Do blogs and online forums make it easier, not harder, for companies to influence “market conversations”?

By Tom Foremski for SiliconValleyWatcher


The blogosphere with its millions of blogs and bloggers prides itself on its iconoclastic and anti-establishment views and activities. This fragmentation of media into millions of blogs is deemed a good thing, and I agree.


But the blogosphere might not be as resistant to influence as people might believe. In fact, I could argue that the rise of blogging has made it easier than ever for corporations to target/influence people.


I came to this idea following a meeting with Doc Searls on Wednesday. We were on a panel and talking about, well, I think you can guess what we were talking about. . .

Doc is a huge name in the blogosphere because of his blog, and because he is co-author of the seminal 1999 book, Cluetrain Manifesto.
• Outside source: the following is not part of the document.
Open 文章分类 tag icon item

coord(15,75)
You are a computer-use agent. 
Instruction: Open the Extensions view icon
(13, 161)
Doc has a gentle humility about him and never tires to talk about the central thesis of his book, that “markets are conversations.” People talk to each other about products, services and companies, and these comprise “market conversations.”


This might seem strikingly obvious today, but Doc says that that was not the case about ten years ago, when he formulated his ideas, and when blogs were just beginning to be seen.
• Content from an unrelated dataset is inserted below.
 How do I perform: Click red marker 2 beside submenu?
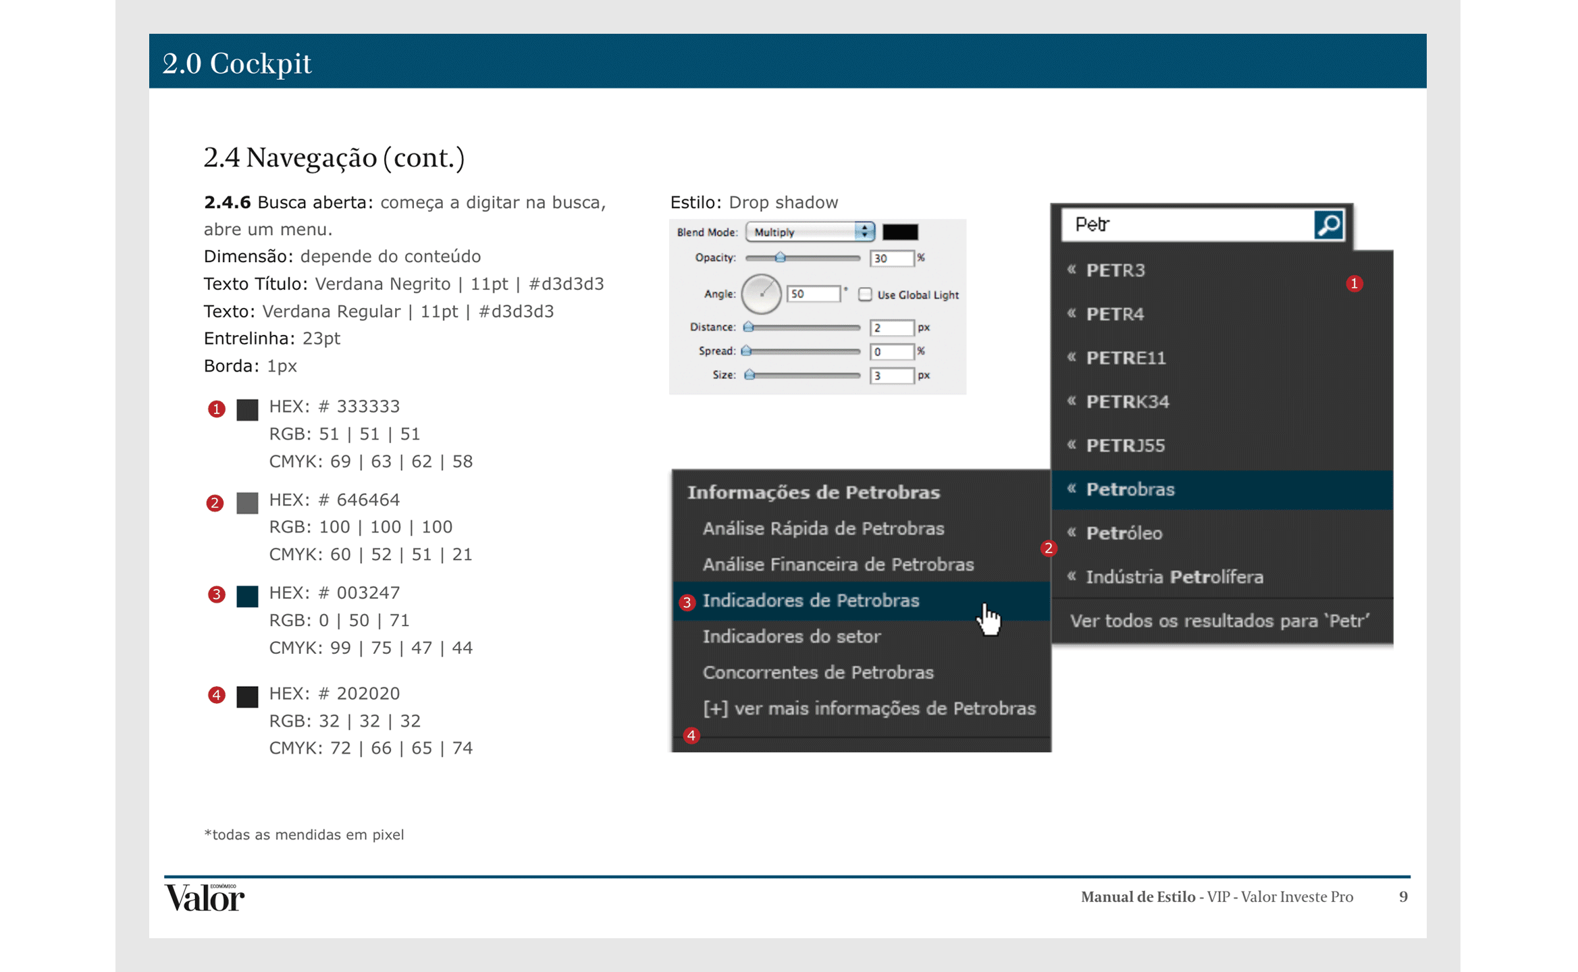point(1048,548)
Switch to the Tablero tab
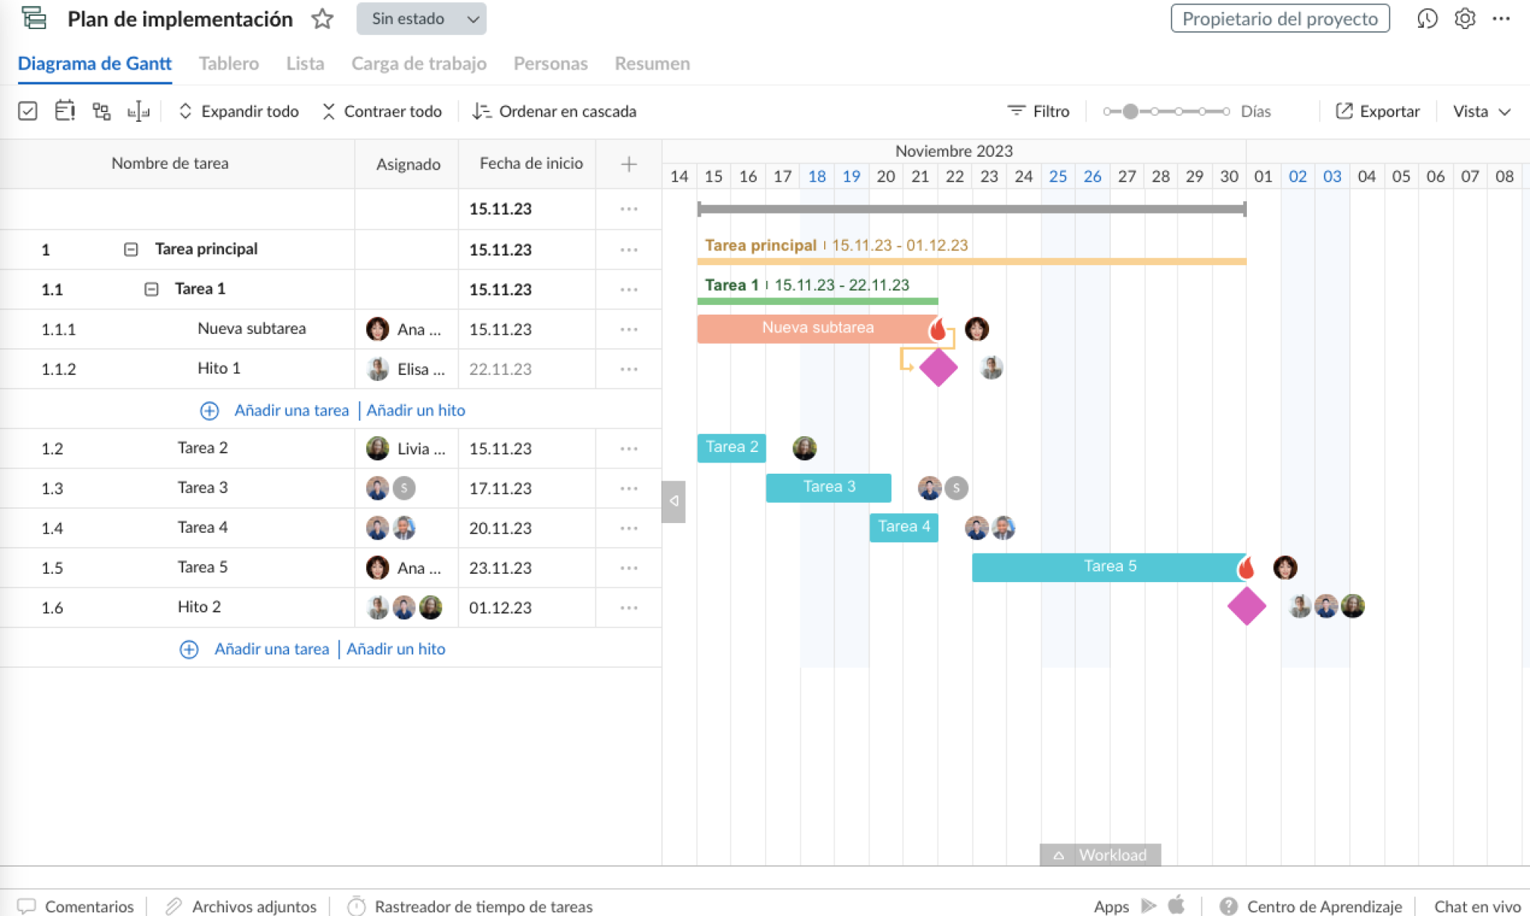The width and height of the screenshot is (1530, 916). (228, 64)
Yet how could anyone find out where the many millions of market conversations occur each day and what was said, in the time of Doc's blog-free world?
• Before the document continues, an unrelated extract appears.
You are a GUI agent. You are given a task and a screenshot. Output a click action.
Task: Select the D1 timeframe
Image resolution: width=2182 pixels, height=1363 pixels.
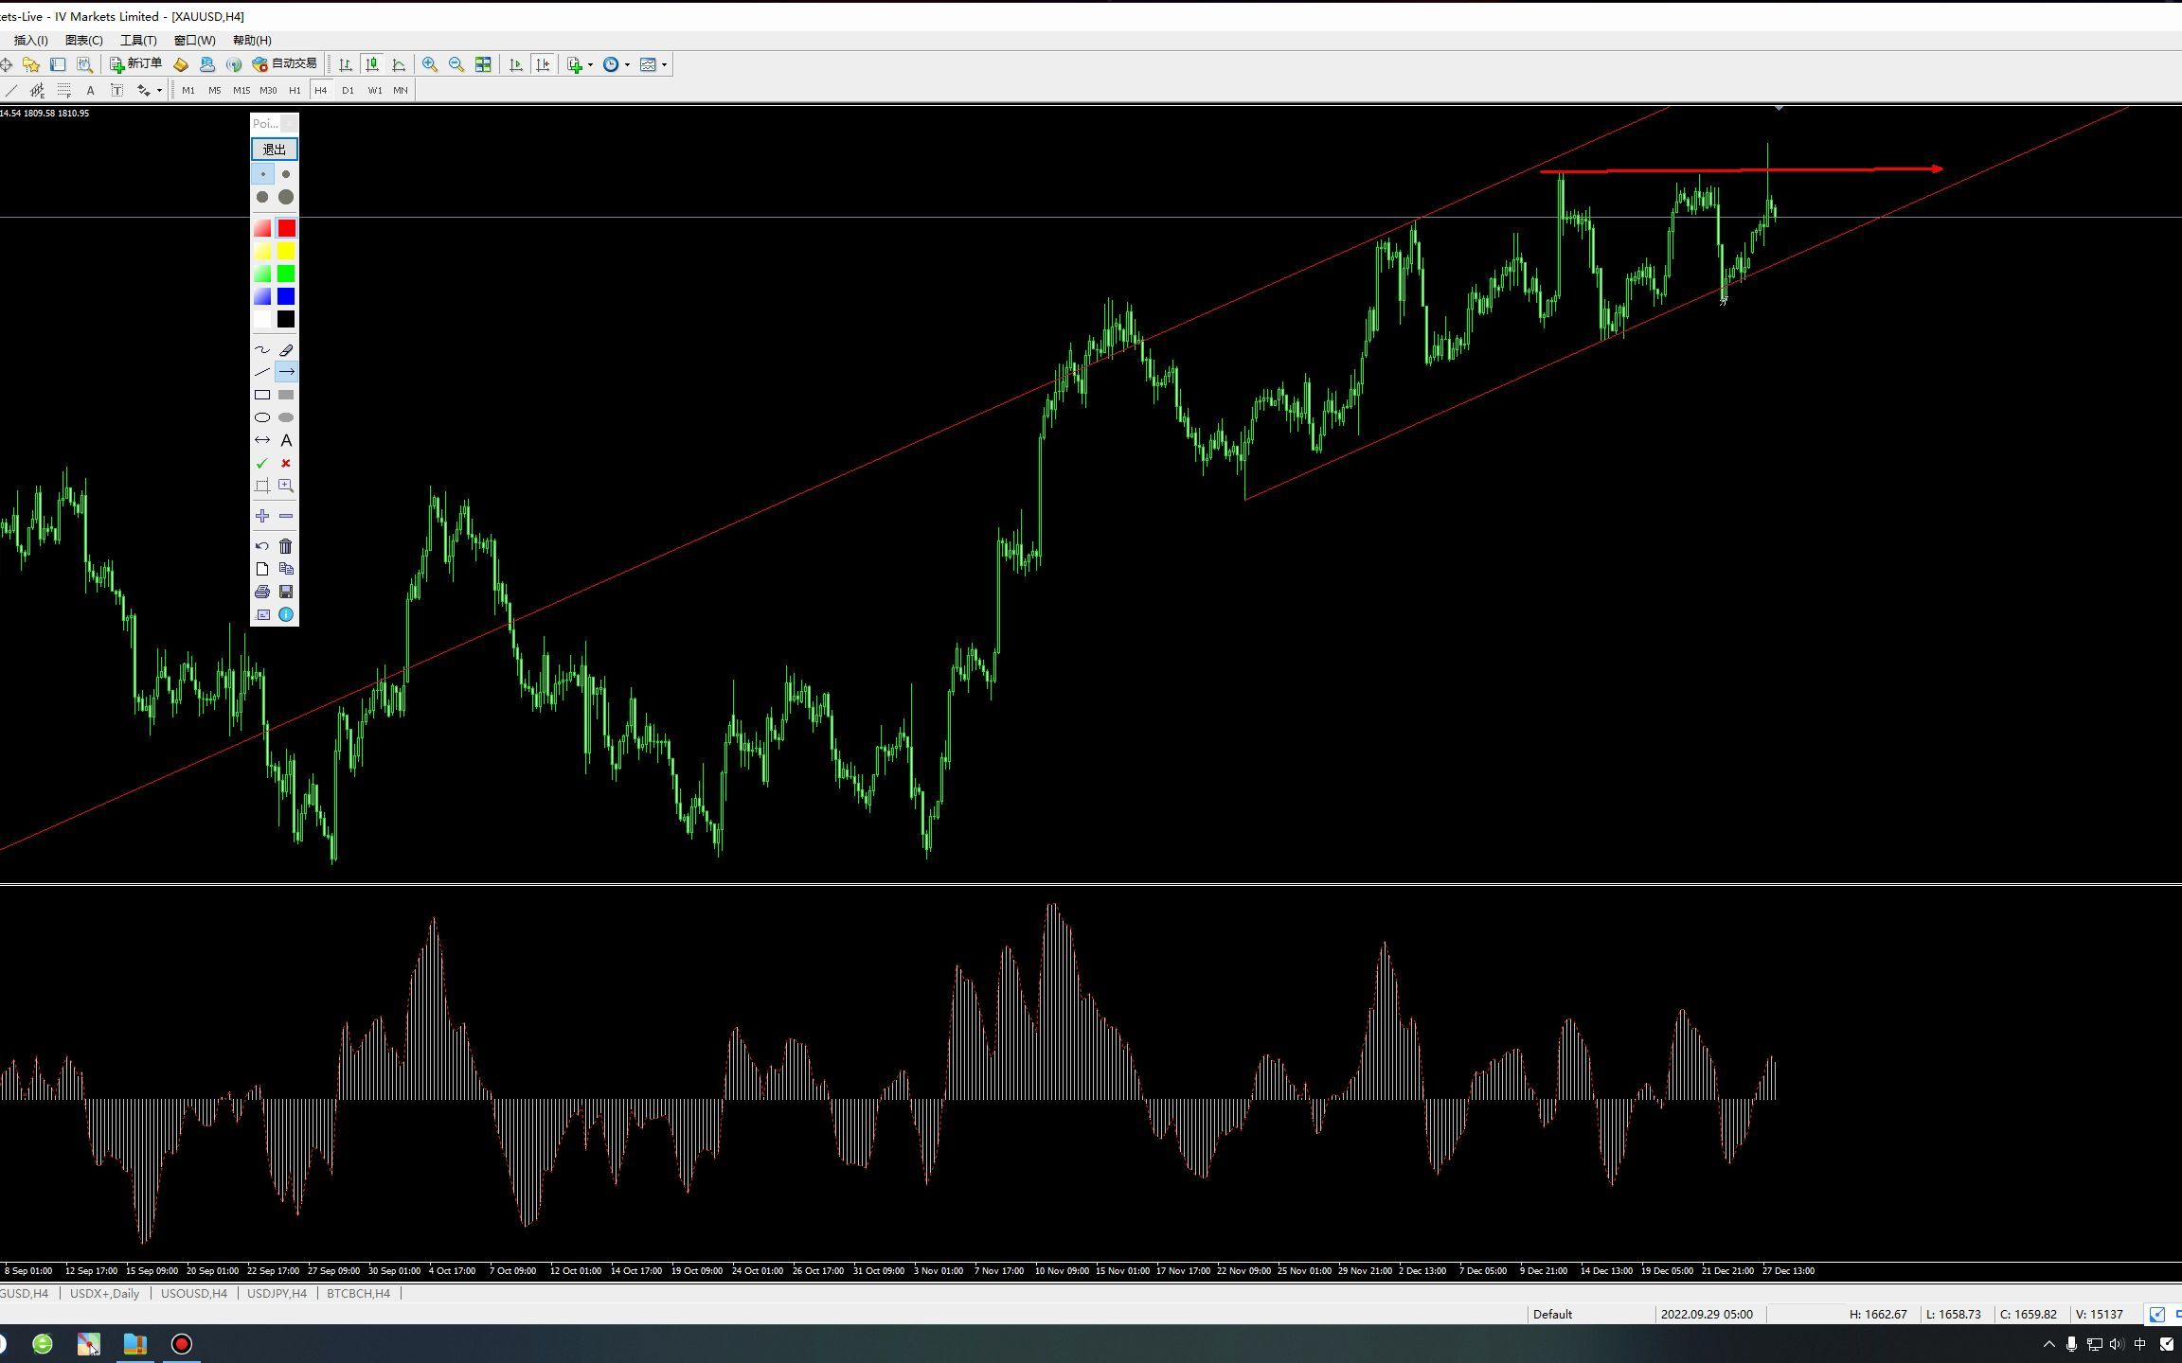[348, 90]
Now, thanks to massive amounts of blogging, many of the market conversations that were private and offline, are now on public blog sites and in the public domain and they are being tracked by a multitude of tools.


Companies can see what is being said about them and their products in the online communities, and they know where it is being said, on which sites.


And although there are more than 50m blogs, the ones that count are very few in number and they have become regular meeting places for discussions.


Therefore, it must be easier than ever for organisations to attempt to influence those now very public “market conversations” because they are grouped together, rather than fragmented into the normal daily noise of society.